● **PROBLÈMES À RÉSOUDRE**:
• A. Relevez tous les plans ou cadres stratégiques nommés dans le texte sur l'échec du DSCE.
• B. Prolongez le texte sur l'échec du DSCE à partir de l'endroit où il s'arrête.

● **TEXTE CITÉ**:

========================================

Voici pourquoi le DSCE a échoué

La Stratégie Nationale de Développement 2020-2030 présentée le 16 novembre 2020 à Yaoundé s’appuie sur les leçons de la mise en œuvre du Document de Stratégie pour la Croissance et l’Emploi (DSCE) dont elle prend le relais jusqu’en 2030, dans la perspective de l’accomplissement des objectifs de la Vision 2035.

Mais avant cette nouvelle étape il n’est pas superflu de s’interroger sur les raisons de l’échec unanimement reconnu du DSCE dont la durée de vie était de 10 ans (2010-2020). Autopsie d’une décennie dans le brouillard.

========================================

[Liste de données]
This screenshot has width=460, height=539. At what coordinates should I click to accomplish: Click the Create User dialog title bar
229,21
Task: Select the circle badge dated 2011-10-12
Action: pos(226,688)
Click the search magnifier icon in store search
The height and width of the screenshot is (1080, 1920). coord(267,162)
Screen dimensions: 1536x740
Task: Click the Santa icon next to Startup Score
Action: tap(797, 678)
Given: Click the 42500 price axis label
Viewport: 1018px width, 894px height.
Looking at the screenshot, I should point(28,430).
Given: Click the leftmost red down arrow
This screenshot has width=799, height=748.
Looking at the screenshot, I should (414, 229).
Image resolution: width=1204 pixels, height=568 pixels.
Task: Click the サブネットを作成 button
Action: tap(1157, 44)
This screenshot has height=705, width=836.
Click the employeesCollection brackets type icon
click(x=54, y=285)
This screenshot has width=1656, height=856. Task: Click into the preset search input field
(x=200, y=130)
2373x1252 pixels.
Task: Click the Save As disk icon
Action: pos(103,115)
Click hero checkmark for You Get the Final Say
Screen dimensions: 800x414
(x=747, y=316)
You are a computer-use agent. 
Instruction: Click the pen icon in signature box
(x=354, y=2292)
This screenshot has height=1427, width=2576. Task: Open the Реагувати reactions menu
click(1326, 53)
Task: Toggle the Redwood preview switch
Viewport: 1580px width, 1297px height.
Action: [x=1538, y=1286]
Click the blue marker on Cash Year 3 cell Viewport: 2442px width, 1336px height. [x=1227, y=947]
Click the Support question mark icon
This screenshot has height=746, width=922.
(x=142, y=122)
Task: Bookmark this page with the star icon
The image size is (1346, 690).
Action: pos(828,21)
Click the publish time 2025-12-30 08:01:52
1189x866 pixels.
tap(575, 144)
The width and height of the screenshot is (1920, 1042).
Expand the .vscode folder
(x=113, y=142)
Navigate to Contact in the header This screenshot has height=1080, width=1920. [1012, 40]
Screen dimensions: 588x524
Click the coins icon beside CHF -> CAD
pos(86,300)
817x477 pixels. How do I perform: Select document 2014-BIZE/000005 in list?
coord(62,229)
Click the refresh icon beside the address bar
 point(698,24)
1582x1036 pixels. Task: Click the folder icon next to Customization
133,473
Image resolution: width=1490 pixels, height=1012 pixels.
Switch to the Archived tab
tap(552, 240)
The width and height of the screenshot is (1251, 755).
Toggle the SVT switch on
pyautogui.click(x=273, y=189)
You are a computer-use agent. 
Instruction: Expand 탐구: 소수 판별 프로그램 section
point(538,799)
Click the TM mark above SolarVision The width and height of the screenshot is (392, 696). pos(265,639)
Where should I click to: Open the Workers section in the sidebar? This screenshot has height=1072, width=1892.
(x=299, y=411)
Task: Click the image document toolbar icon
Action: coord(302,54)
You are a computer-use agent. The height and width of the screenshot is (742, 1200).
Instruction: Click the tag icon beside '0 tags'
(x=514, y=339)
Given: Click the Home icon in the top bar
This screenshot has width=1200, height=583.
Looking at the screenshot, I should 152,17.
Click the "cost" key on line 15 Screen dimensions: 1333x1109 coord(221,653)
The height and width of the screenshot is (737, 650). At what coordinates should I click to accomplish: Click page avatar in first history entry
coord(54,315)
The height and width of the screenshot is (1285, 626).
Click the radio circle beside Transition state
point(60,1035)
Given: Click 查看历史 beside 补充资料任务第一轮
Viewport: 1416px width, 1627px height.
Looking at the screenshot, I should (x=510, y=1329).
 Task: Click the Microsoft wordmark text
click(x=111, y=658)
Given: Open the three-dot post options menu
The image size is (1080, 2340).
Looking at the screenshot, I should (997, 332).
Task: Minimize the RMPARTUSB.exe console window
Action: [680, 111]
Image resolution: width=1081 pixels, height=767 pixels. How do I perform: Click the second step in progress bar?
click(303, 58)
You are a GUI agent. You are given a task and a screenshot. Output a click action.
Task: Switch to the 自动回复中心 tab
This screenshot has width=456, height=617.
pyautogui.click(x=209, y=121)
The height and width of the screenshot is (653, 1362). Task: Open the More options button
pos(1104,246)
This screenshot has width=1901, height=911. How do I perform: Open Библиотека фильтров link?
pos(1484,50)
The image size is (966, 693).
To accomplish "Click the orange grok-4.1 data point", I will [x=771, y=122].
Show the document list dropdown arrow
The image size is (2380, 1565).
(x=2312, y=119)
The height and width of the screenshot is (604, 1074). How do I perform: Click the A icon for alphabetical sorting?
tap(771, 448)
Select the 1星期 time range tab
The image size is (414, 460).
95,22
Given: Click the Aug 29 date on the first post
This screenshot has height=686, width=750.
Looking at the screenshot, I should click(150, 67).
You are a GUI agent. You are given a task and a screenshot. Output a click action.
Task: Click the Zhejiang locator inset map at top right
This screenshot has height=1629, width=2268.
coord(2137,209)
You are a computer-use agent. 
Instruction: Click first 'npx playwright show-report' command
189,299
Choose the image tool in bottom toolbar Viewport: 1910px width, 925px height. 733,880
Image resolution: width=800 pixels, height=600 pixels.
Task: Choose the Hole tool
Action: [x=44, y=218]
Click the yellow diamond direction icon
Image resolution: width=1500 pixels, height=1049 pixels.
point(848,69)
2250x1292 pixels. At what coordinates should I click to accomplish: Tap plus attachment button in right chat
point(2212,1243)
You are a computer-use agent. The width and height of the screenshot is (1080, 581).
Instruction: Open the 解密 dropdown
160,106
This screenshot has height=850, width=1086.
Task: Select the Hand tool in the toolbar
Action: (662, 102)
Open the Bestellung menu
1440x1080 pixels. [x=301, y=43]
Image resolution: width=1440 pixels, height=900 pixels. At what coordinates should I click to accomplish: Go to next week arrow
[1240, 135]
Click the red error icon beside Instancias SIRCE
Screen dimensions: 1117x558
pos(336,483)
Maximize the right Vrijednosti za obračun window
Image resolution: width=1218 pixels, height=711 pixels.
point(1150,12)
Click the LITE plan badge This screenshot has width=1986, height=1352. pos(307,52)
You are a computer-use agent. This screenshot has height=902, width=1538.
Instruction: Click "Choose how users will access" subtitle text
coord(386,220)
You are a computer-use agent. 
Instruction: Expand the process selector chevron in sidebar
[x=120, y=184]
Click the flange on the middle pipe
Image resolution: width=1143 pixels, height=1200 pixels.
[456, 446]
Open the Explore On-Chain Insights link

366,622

========================================

● **RÉPONSES PAR TÂCHE**:
• A.
- La Stratégie Nationale de Développement 2020-2030
- Le Document de Stratégie pour la Croissance et l'Emploi (DSCE)
- La Vision 2035

• B.
L’aveu d’un échec

En ouvrant, le 23 janvier 2019 à Yaoundé, les travaux d’élaboration d’un nouveau cadre de référence pour le développement du Cameroun, Paul Tasong, le ministre délégué en charge de l’Economie avait dressé une évaluation pour le moins mitigée du DSCE : « Le tout premier indicateur portait sur une croissance économique soutenue pendant les 10 ans. Le souhait était d’atteindre une croissance moyenne de 5,5% sur la période de planification. A ce jour, nous n’avons pas atteint de manière totalement satisfaisante ce taux de croissance. Le taux de croissance moyen de nos jours est de 4,5% », avait confessé le membre du gouvernement.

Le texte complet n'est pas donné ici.